### Page text
- Education: BSc, MSc, MD, and PhD
- Alma mater: California Institute of Technology Johns Hopkins University Harvard University University of Oxford
- Occupation: Cancer drug discovery
- Known for: Translational medicine Cancer biosurgery

= Saurabh Saha =

American biotech entrepreneur

Saurabh Saha is an American biotech entrepreneur.

==Education==
Saha received his undergraduate degree in biology from the California Institute of Technology. He also attended both Harvard Business School and Oxford University. Saha trained under Bert Vogelstein during his studies at the Johns Hopkins School of Medicine, where he received both an MD and a PhD in cancer genetics.

==Career==
After finishing graduate school, Saha joined the management consulting firm McKinsey & Company in their Pharmaceuticals and Medical Products Practice in New York City. In 2005, he became the Director of the New Indications Discovery Unit at the Novartis Institutes for BioMedical Research based in Cambridge, Massachusetts. Between 2008 and 2015, Saha served as the President of BioMed Valley Discoveries Saha serves as a venture partner for the life sciences venture capital firm, Atlas Venture and also served as the Chief Medical Officer for its portfolio company, Synlogic.

In 2016, Saha was appointed as President and CEO of Delinia, a biotech company focused on developing novel therapies for the treatment of cancer and autoimmune diseases such as lupus, inflammatory bowel disease, rheumatoid arthritis and others.

Saha has published in periodicals where he and his colleagues reported translational research and development discoveries in cancer research. He is also on the editorial boards of the American Journal of Clinical Oncology, Journal of Translational Medicine, and Cancer Biology & Therapy.

### Tasks
1) Using the Saurabh Saha biography, explain what Delinia was developing when Saha became its President and CEO in 2016.
2) Extract the part of the Saurabh Saha biography that begins with the words "In 2016, Saha" and stops after "arthritis and others.", copying it without change.

### Record set
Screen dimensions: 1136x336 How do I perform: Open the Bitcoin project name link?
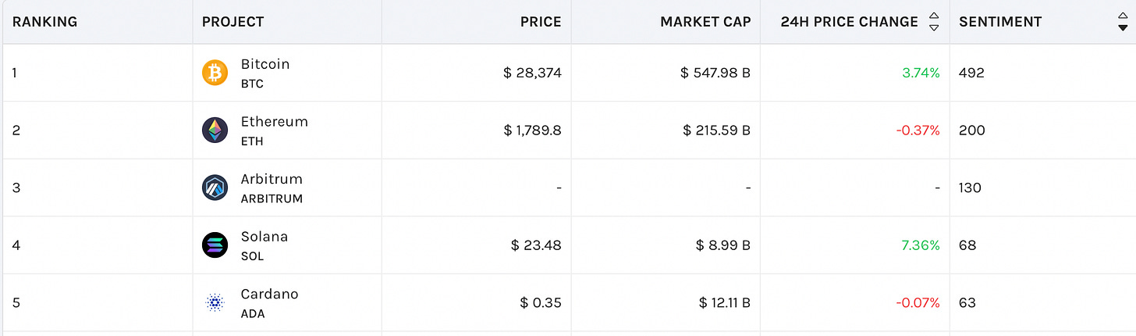pyautogui.click(x=265, y=64)
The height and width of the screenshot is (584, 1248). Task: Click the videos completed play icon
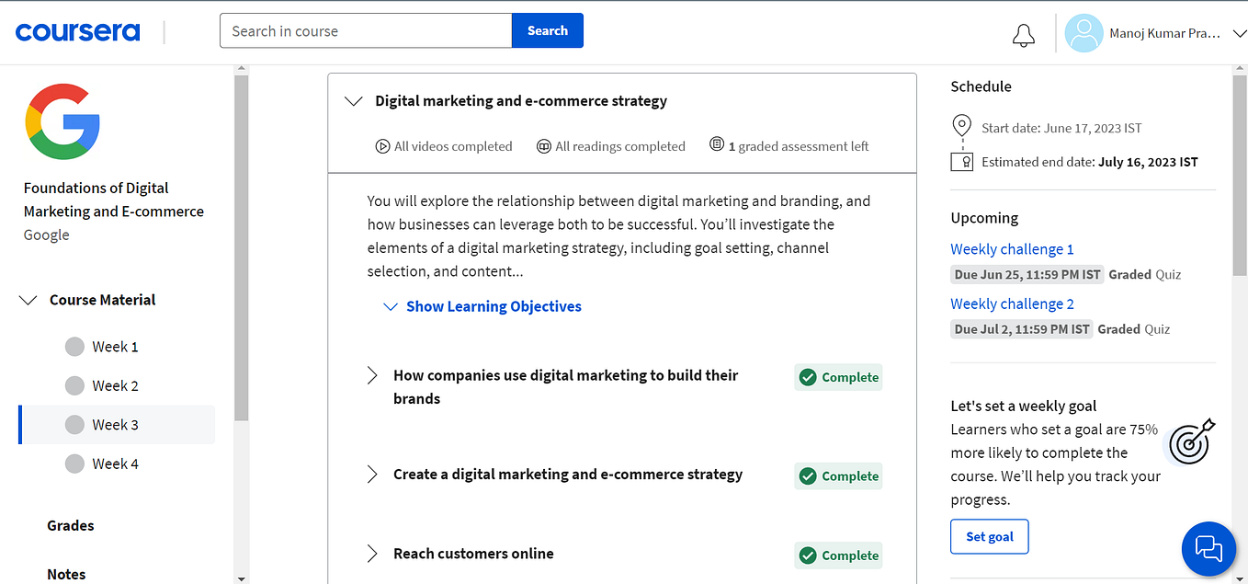pyautogui.click(x=380, y=145)
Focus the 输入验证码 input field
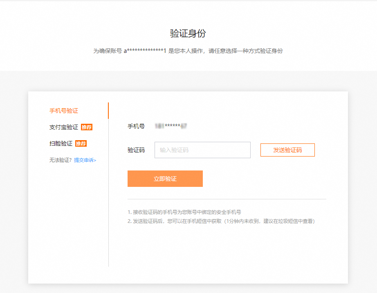The image size is (377, 293). [x=202, y=150]
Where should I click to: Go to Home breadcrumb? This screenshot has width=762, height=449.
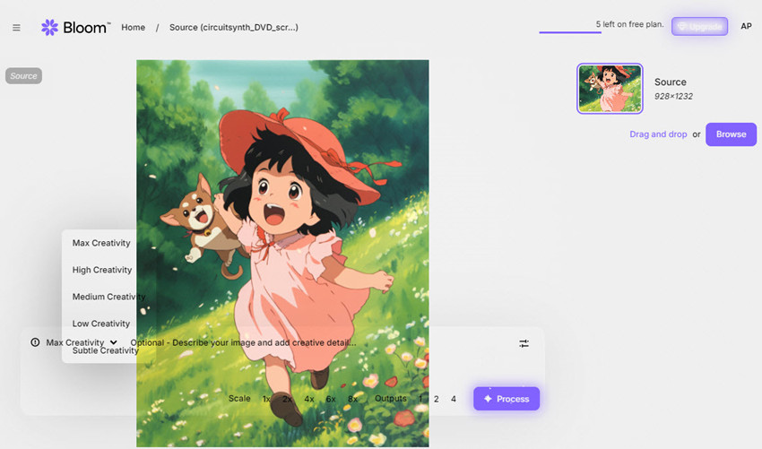point(133,28)
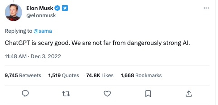Click the 11:48 AM tweet time
Viewport: 218px width, 105px height.
point(16,56)
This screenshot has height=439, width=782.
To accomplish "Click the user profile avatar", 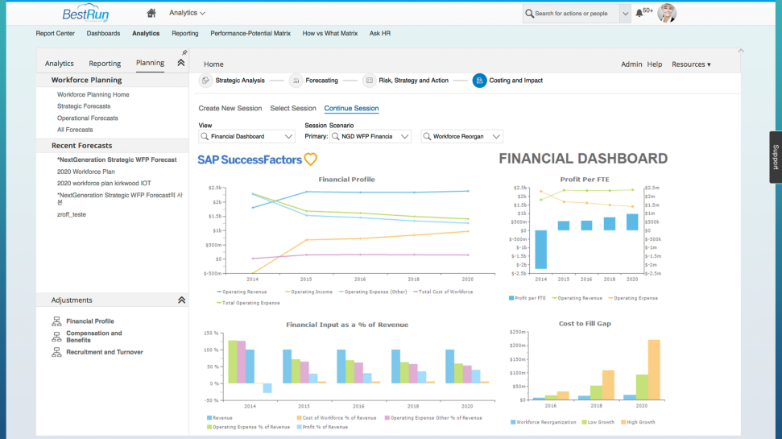I will point(667,13).
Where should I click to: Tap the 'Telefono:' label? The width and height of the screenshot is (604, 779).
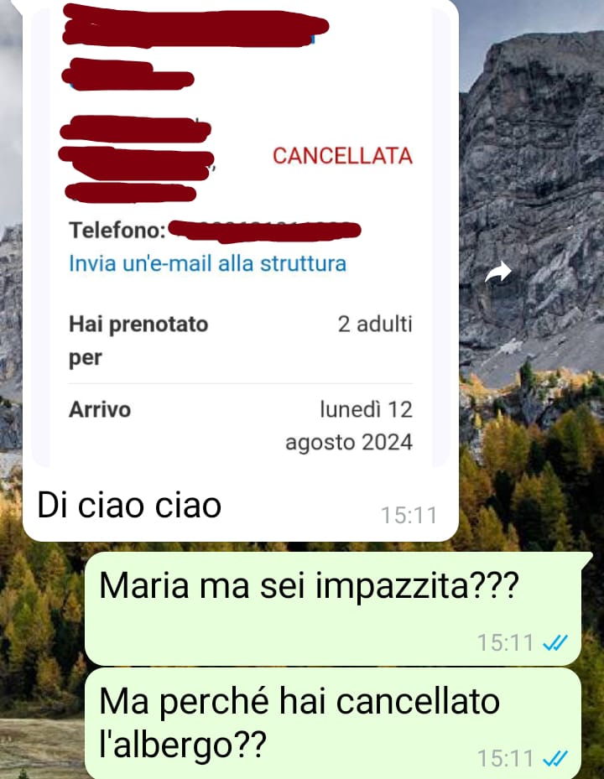click(117, 230)
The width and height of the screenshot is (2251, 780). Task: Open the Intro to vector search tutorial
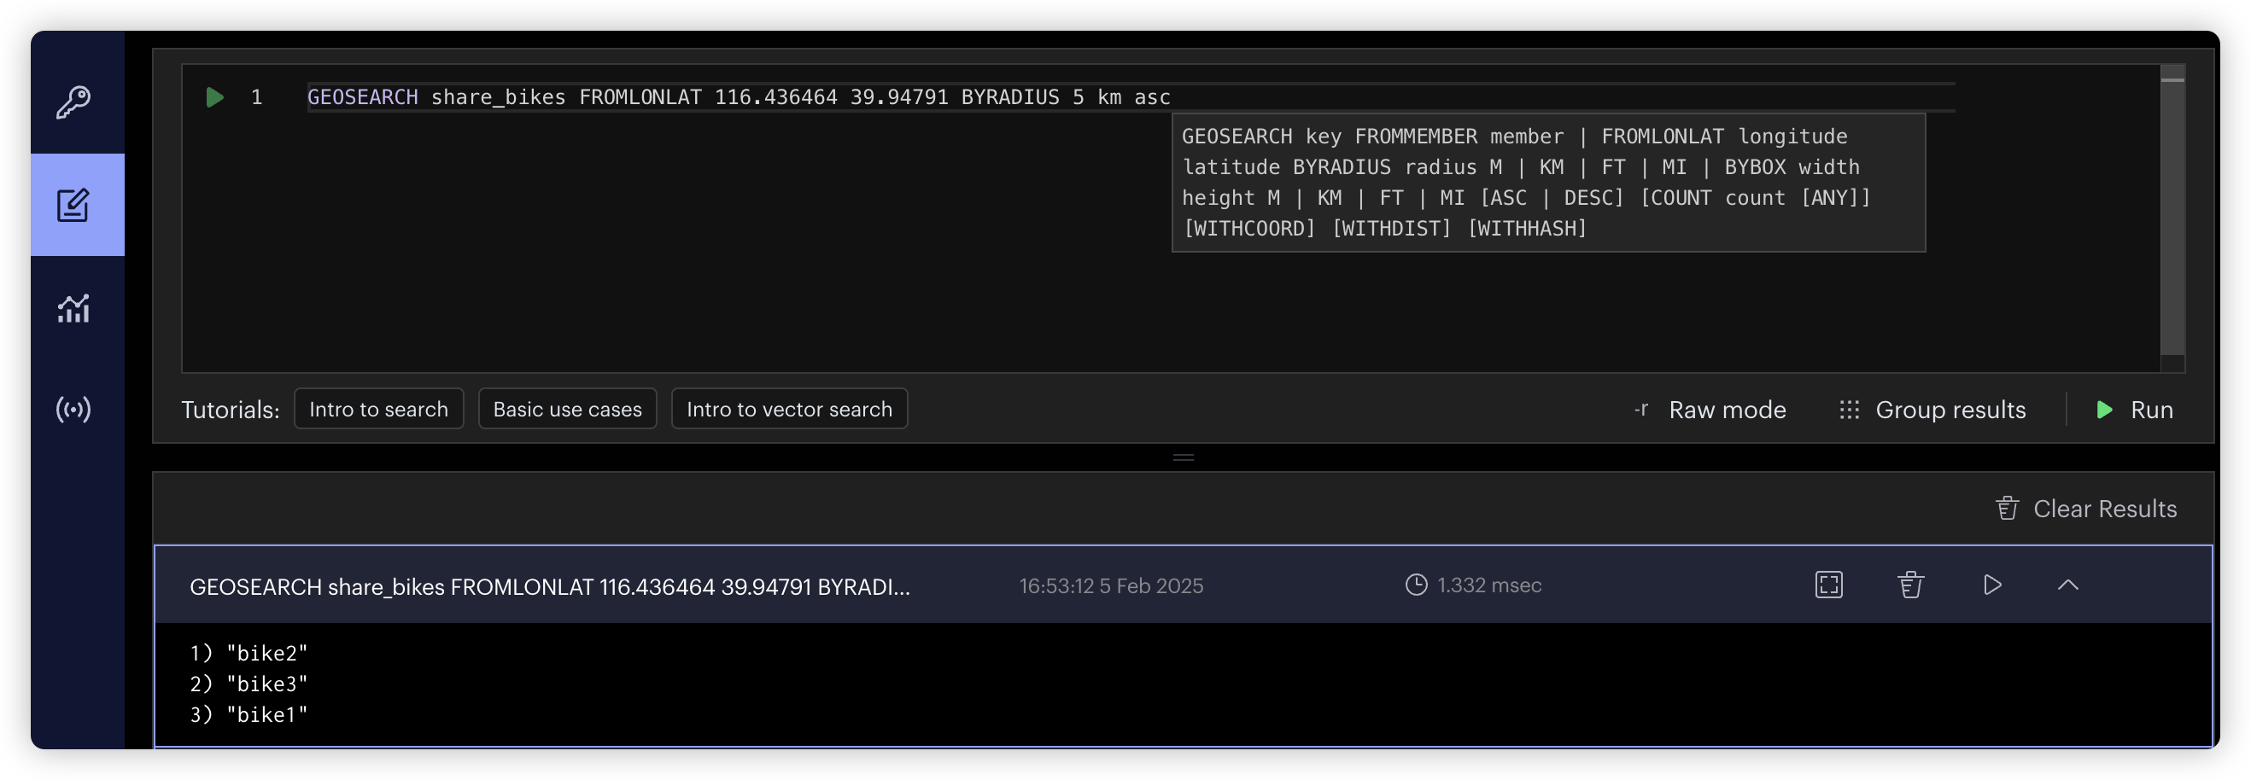coord(789,409)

### Solutions below
1) Delinia was a biotech company developing novel therapies to treat cancer and autoimmune diseases. The autoimmune diseases named include lupus, inflammatory bowel disease and rheumatoid arthritis.

2)
In 2016, Saha was appointed as President and CEO of Delinia, a biotech company focused on developing novel therapies for the treatment of cancer and autoimmune diseases such as lupus, inflammatory bowel disease, rheumatoid arthritis and others.